Cell Conductivity in Pulsed Electric Field as a Probabilistic Process of Membrane Electroporation

Abstract

The membrane electroporation of a biological cell has been well known as a convenient, multipurpose and universal way of temporarily increasing its permeability in a pulsed electric field (PEF) with certain parameters. The process and result of the membrane interaction with the PEF is greatly influenced by its heterogeneous biological structure, which has both native pores of various sizes and various protein inclusions. This leads to heterogeneity of the electrophysical properties. All this ultimately affects the cellular conduction in the PEF, which are both an indicator and an integral characteristic of the electroporation process of the membrane as a whole. This process can be modelled, taking into account the physical properties of the membrane and the cells, as conductors of the pulsed current. However, to take into account in modelling all the features of the native structure of the membrane pores, as well as newly formed electropores as a result of interaction with the external PEF is impossible. But if we apply a probabilistic approach to the formation of electropores, it becomes possible to construct an adequate model of electroporation.

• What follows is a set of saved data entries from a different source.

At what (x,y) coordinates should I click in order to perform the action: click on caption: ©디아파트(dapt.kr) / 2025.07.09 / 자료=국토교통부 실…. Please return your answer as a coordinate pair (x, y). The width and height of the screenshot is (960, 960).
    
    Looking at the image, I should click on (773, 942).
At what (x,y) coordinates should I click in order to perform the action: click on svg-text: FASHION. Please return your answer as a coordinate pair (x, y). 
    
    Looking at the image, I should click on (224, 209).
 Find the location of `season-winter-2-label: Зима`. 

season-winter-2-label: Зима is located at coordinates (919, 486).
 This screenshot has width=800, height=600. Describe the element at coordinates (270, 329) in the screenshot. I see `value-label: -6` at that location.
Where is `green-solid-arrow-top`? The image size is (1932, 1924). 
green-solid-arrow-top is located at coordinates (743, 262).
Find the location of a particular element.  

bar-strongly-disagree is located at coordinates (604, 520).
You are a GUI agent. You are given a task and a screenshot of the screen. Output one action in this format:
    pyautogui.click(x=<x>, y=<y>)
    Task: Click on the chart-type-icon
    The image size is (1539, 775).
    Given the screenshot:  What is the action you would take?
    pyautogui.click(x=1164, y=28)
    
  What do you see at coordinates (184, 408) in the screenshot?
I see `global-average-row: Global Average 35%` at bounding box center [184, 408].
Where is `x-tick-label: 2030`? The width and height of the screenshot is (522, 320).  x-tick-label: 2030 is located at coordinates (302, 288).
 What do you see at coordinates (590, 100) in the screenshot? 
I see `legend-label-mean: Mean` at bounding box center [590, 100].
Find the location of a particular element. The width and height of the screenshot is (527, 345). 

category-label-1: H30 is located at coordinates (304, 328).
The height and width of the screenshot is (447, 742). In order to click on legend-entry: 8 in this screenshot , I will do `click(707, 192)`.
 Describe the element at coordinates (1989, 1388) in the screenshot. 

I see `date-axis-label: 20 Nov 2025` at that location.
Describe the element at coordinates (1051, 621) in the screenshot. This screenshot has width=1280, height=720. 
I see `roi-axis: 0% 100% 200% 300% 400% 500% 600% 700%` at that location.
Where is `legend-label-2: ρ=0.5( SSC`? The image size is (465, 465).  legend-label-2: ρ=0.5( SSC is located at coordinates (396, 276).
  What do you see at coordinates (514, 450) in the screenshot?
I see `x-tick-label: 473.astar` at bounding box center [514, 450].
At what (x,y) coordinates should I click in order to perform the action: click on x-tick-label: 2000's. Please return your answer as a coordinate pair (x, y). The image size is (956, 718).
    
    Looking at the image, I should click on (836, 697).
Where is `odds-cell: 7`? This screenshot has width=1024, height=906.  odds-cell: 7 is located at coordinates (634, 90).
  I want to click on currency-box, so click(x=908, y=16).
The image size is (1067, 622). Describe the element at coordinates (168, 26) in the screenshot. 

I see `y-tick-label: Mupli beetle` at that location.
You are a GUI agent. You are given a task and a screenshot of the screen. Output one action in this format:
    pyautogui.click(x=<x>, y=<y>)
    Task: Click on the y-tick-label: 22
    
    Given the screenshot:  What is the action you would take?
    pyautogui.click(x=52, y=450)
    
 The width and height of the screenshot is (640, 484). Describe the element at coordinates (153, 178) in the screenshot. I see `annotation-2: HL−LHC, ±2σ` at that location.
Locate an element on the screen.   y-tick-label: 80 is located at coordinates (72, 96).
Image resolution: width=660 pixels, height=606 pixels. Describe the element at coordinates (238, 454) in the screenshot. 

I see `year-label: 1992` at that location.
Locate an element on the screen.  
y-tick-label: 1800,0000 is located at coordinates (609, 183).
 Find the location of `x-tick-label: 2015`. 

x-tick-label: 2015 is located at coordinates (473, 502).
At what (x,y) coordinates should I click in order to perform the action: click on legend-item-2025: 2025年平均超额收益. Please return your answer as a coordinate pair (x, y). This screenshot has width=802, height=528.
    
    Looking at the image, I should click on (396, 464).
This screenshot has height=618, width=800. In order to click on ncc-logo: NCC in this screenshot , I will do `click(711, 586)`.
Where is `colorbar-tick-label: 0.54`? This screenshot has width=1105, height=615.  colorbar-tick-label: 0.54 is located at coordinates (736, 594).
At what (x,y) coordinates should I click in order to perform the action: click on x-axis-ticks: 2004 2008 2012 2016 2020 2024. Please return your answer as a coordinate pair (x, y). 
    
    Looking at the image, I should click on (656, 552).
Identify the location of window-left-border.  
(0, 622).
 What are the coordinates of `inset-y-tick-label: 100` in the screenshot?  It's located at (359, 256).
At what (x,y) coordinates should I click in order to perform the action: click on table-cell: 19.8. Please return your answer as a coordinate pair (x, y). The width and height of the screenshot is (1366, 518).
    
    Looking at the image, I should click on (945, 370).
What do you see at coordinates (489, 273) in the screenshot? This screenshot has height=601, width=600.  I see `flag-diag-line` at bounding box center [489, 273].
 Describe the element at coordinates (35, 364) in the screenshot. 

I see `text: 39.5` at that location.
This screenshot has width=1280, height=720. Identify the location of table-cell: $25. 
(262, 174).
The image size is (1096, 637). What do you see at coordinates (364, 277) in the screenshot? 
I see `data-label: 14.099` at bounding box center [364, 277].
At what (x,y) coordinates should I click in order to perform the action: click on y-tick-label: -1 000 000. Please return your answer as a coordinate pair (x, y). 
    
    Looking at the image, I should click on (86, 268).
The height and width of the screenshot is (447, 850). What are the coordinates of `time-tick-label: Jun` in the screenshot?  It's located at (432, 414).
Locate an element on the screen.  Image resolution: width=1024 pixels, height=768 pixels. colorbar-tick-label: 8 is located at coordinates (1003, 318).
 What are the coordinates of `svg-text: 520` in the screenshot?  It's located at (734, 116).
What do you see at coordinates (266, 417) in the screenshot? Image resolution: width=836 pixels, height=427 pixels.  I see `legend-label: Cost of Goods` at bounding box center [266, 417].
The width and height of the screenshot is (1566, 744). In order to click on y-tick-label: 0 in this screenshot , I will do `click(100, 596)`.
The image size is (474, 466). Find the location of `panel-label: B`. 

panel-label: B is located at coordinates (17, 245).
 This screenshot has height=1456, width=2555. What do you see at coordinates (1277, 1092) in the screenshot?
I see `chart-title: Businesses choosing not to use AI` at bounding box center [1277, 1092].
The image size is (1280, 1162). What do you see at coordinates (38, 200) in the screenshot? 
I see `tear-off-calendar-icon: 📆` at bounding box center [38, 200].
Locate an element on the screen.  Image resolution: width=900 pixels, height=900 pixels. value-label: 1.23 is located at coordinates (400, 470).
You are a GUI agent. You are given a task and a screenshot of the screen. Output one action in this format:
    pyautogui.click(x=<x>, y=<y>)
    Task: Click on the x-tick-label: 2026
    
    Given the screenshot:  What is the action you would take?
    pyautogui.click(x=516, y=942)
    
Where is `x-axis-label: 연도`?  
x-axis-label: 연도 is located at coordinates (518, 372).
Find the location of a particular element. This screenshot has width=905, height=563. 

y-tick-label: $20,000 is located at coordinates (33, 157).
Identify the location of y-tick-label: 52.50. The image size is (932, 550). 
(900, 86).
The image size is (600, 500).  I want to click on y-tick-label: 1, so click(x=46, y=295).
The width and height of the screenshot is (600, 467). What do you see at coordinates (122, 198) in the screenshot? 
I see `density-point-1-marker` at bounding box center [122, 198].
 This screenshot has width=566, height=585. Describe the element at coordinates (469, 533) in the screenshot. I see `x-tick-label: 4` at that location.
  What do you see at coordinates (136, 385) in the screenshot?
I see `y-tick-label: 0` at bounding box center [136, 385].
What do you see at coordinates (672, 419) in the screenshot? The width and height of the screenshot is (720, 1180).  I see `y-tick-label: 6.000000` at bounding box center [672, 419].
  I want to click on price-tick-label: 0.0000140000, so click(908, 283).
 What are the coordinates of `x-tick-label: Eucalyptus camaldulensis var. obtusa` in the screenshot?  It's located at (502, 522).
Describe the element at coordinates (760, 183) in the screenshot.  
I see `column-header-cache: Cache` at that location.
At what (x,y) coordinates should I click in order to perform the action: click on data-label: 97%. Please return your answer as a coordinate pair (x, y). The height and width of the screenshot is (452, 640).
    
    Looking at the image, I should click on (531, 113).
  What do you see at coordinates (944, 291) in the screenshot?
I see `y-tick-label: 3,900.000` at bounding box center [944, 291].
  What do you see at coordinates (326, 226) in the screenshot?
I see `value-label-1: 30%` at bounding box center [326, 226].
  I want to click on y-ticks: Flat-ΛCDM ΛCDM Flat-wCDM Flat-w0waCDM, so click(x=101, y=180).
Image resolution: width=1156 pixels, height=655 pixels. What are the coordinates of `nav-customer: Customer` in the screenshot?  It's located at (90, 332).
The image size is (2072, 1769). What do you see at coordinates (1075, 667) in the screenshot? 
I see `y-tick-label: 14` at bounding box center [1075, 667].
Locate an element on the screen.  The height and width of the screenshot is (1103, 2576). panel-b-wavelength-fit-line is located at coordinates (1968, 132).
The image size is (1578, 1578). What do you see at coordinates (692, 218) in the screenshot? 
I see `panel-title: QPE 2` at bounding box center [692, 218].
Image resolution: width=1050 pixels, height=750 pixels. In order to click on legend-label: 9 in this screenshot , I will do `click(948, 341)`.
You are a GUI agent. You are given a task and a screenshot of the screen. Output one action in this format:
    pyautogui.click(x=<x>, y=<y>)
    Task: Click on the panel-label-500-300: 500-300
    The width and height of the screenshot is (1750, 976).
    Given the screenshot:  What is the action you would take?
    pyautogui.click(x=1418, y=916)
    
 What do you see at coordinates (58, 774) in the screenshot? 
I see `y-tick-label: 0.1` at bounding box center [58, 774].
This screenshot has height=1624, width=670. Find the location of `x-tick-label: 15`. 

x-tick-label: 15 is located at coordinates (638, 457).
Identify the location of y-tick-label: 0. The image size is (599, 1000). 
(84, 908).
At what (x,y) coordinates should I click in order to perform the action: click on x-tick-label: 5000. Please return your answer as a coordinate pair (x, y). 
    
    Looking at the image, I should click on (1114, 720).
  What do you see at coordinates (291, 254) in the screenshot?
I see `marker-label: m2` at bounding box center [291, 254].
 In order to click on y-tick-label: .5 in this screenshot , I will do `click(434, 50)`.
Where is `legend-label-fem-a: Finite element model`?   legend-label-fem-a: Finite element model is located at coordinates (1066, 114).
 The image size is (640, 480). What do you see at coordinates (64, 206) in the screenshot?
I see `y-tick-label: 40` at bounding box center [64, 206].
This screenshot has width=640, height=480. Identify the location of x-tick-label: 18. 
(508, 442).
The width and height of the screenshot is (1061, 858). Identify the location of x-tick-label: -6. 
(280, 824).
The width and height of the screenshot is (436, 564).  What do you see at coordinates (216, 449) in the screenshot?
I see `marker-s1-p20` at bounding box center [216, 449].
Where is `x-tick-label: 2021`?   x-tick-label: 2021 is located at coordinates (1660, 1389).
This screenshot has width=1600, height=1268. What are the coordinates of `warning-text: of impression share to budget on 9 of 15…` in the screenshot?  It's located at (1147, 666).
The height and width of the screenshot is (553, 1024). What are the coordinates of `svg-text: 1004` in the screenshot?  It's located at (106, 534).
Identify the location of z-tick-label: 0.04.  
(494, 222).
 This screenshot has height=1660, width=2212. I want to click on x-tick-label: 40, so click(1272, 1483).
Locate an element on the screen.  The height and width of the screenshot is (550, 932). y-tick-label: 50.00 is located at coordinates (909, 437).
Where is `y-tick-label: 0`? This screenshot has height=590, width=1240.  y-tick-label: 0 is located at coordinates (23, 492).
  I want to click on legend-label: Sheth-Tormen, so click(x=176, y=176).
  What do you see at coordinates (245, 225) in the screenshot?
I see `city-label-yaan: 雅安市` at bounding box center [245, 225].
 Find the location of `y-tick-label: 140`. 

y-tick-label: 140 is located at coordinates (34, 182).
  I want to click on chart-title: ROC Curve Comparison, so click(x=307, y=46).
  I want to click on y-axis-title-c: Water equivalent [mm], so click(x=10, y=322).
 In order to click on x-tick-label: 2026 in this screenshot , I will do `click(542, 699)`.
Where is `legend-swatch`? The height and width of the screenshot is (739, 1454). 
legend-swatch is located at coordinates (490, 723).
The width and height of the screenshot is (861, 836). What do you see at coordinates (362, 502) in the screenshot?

In this chapter is developed the mathematical model of cell conductivity, constructed on the basis of electropores formation probability in a membrane under the influence of PEF. The model is based on the assumption that in membrane are formed electropores of different calibers, the distribution of which is submits to normal Gauss's law. An integral for the total conductivity of the electroporated membrane is obtained using an integral equation for the total current through the electropore membrane and an equation for its conductivity, including the formation of the electropore probability function. The general view of electropore formation probability function is received by solution of Fokker-Planck's differential equation. Substitution of the solution of this equation to conductivity integral gave the general view of conductivity function connecting it with electropore caliber. Comparison of the constructed probability electroporation model with experimental data on mice oocyte conductivity showed that the main reason for exponential increase of cell conductivity in increasing electrical field strength is similar nature of conductivity increase with increasing electropore caliber up to membrane breakdown. The constructed probability model of cell conductivity at membrane electroporation in increasing PEF is in agreement with the experimental data.